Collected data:
===
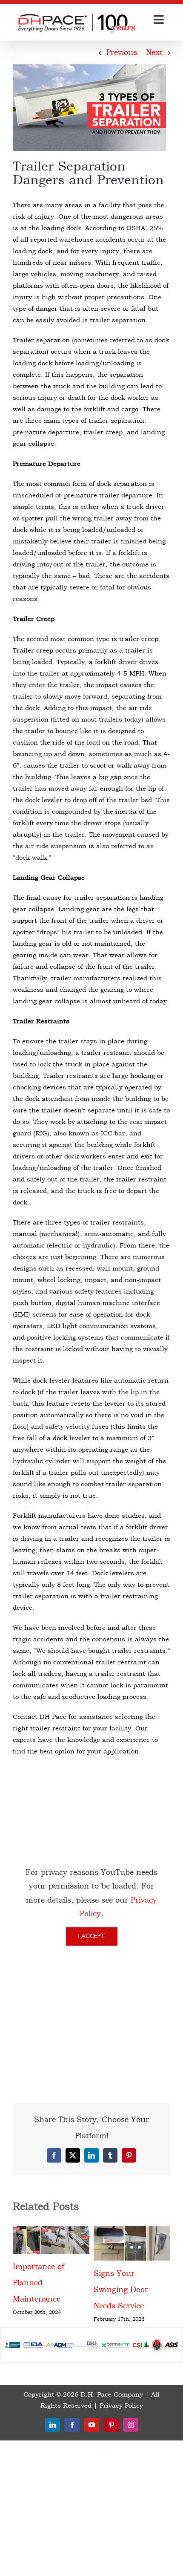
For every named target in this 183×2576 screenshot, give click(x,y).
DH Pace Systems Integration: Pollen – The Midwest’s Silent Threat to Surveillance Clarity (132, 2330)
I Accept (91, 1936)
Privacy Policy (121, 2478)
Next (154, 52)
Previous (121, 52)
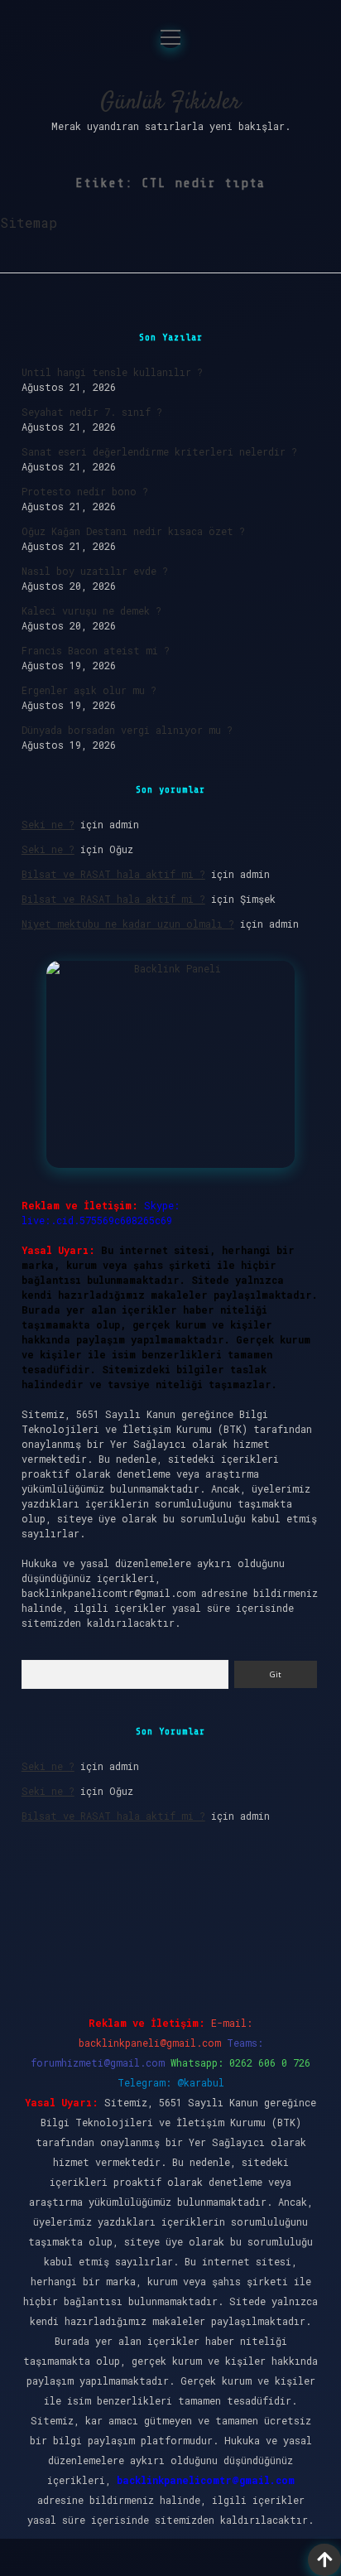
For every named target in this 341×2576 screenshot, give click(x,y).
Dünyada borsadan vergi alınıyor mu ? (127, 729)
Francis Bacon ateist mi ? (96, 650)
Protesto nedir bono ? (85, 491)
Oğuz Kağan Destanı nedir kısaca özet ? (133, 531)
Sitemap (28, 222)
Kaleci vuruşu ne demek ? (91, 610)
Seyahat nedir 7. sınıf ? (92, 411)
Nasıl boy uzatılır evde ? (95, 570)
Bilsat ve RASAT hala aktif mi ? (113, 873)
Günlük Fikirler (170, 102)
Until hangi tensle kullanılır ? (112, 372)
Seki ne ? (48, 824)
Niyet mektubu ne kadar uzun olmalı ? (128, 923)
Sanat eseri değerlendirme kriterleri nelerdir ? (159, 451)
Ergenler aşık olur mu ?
===
[PROBLEM REQUIREMENTS]:
All lines above from the line with "Sitemap (28, 222)" through the line with "Until hangi tensle kullanılır ? (112, 372)", both included, are to be set down exactly, with nothing else.

[ANSWER TO THE EXERCISE]:
Sitemap (28, 222)
Kaleci vuruşu ne demek ? (91, 610)
Seyahat nedir 7. sınıf ? (92, 411)
Nasıl boy uzatılır evde ? (95, 570)
Bilsat ve RASAT hala aktif mi ? (113, 873)
Günlük Fikirler (170, 102)
Until hangi tensle kullanılır ? (112, 372)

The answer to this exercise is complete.